====== ENTRIES SUPPLIED

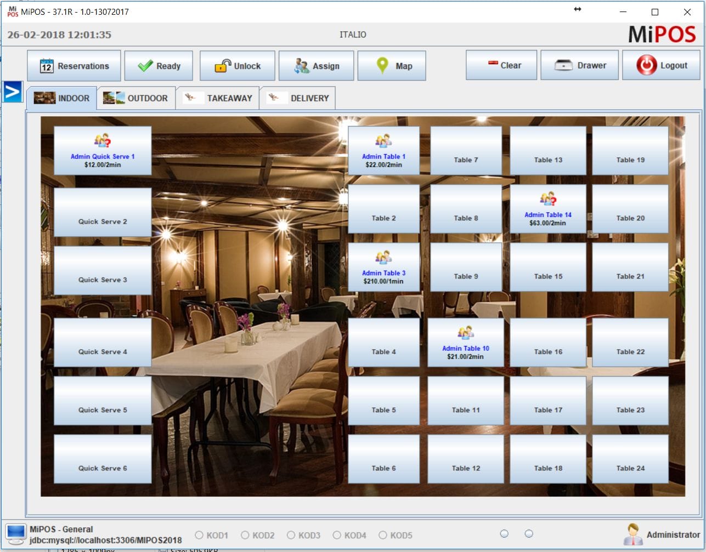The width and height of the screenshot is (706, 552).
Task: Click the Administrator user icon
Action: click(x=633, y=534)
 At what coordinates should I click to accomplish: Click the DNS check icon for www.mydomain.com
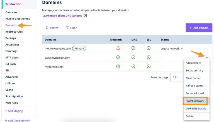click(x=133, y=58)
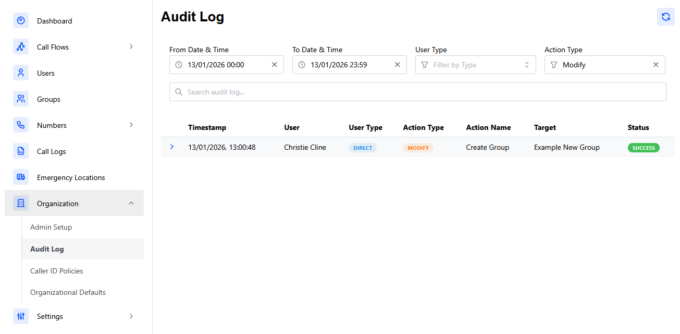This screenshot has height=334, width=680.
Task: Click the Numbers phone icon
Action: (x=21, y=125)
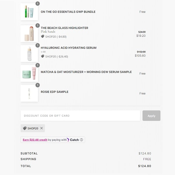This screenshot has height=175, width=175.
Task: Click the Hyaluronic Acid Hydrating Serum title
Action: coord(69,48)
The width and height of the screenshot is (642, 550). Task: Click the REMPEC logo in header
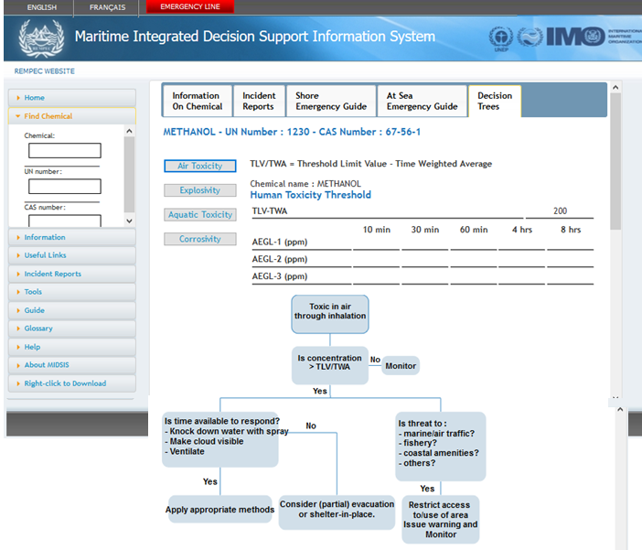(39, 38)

============

:: PROBLEM TO WORK ON ::
Beginning with the line that contains "At what coordinates" and ending with the final line of the entries, every line must be copied exactly; the pictures must not.

:: EXPECTED ANSWER ::
 At what coordinates should I click to accomplish: Click the DNS check icon for www.mydomain.com
click(x=133, y=58)
This screenshot has height=334, width=680.
Task: Click the Numbers phone icon
Action: (x=21, y=125)
This screenshot has height=175, width=175.
Task: Click the Hyaluronic Acid Hydrating Serum title
Action: coord(69,48)
The width and height of the screenshot is (642, 550). Task: Click the REMPEC logo in header
(39, 38)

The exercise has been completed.